Measurement of cell survival rate

Cell survival rate was measured using the methyl thiazolyl tetrazolium (MTT) assay kit (Sigma, USA). Absorption (A570) was measured at 570 nm, and cell survival rate was calculated using the following formula: cell survival rate = [optical density value (experiment group)/optical density value (control group)] × 100%.

Measurement of reactive oxygen species (ROS) and superoxide dismutase (SOD) levels

The level of intracellular ROS was evaluated with a fluorescent probe, 2',7'-dichlorofluorescin diacetate (DCFH-DA) in reactive oxygen species assay kit (Applygen Technologies Inc. Beijing, China) and a FACS Calibur (BD Pharmingen)[26]. The activities of superoxide dismutase (SOD) were assayed by the kits (Jiancheng Biotechnology Institute, Nanjing, China).

Morphological survey

The cells were observed under optics inverted microscope (OLYMPUS-CK2; Olympus, Japan) for routine morphological investigation. After treatment with the agents, the cells were also observed under a transmission electron microscope (Hitachi-660, Hitachi, Japan) after centrifugation at 1000 rpm for 5 min, 2 times each. Apoptotic morphological changes in the cells were detected by staining with AO/EB. Briefly, 1 ml of a stock solution containing 100 mg/ml each of AO and EB was added to 25 ml of cell suspension. Cells were examined using fluorescence microscopy. Viable cells were colored green with intact nuclei. Apoptosis was demonstrated by the appearance of orange cell shrinkagewith condensation and fragmentation of nuclei.

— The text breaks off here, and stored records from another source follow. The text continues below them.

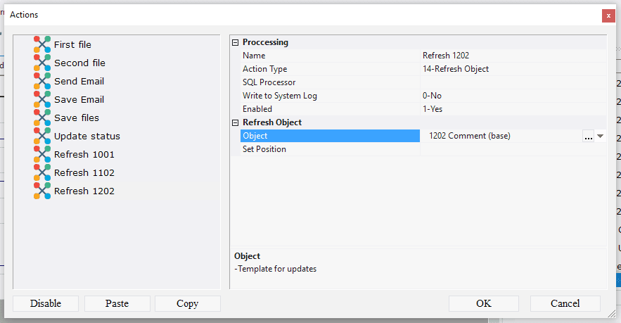Screen dimensions: 621x323
Task: Confirm the dialog with OK
Action: 483,303
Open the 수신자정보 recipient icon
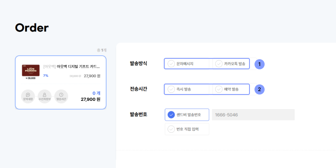 coord(45,96)
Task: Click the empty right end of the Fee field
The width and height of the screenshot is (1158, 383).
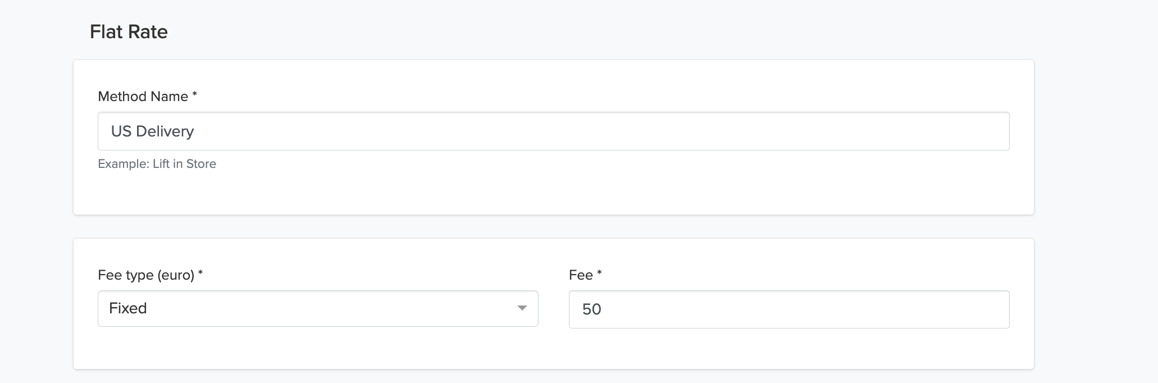Action: click(955, 309)
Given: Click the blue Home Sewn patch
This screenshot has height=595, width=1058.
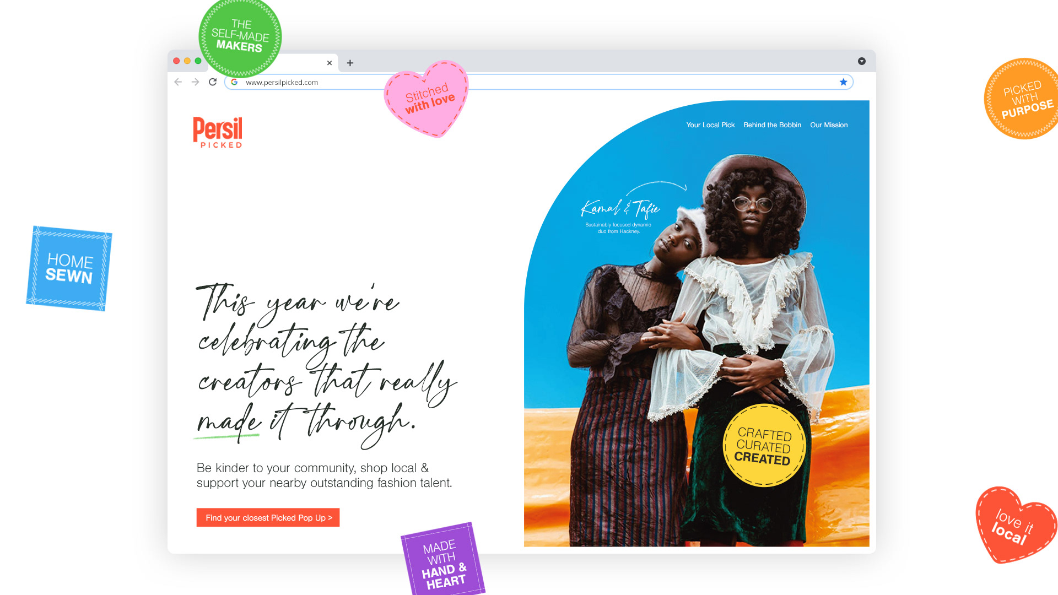Looking at the screenshot, I should [x=69, y=268].
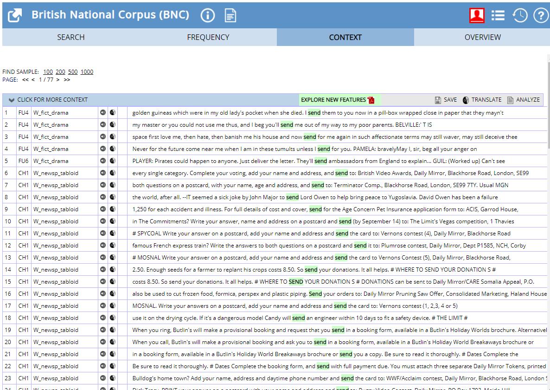Switch to the Frequency tab
Image resolution: width=550 pixels, height=390 pixels.
208,37
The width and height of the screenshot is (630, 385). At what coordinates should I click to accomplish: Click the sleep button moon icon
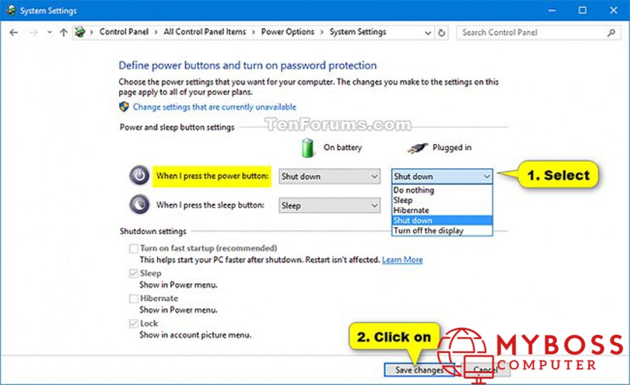point(139,204)
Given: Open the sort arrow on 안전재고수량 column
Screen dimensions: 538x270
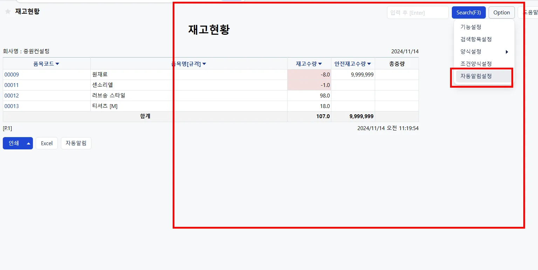Looking at the screenshot, I should (x=369, y=64).
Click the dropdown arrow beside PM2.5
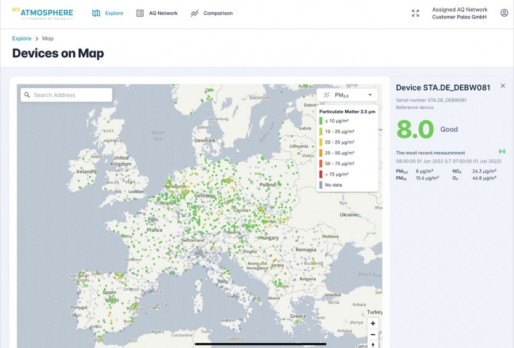The height and width of the screenshot is (348, 514). click(x=370, y=95)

Flow cytometry-mediated detection of apoptosis

After the cells were treated with ultrasound irradiation, they were detected using the calcium-binding protein V-fluorescein isothiocyanate (AnnexinV-FITC) staining kit (Immuno tech Co. France) by using a flow cytometer (Beckman Coulter, USA).

Western blot

Western blot analysis was performed for detecting the expressions of NF-kappa B, I kappa B alfa, bcl-2 and bax in the cells (SGC7901 cells or SMMC-7721 cells), as described in detail previously [13, 22]. Enhanced chemiluminescence (ECL) (Santa Cruz, CA, USA) was used to detect the protein bands, and the results were analyzed using the BioProfil gel electrophoresis image analysis system after gray-scale integration of the electrophoresis bands corrected with glyceraldehyde-3-phosphate dehydrogenase (GAPDH) (Boaosheng, Beijing, China).

Statistical analysis

The experimental data were presented as mean ± standard error and analyzed using statistical package for social sciences (SPSS) 13. 0 statistical software package. Numerical data were compared using analysis of variance (ANOVA). Statistical significance was set at α = 0.05.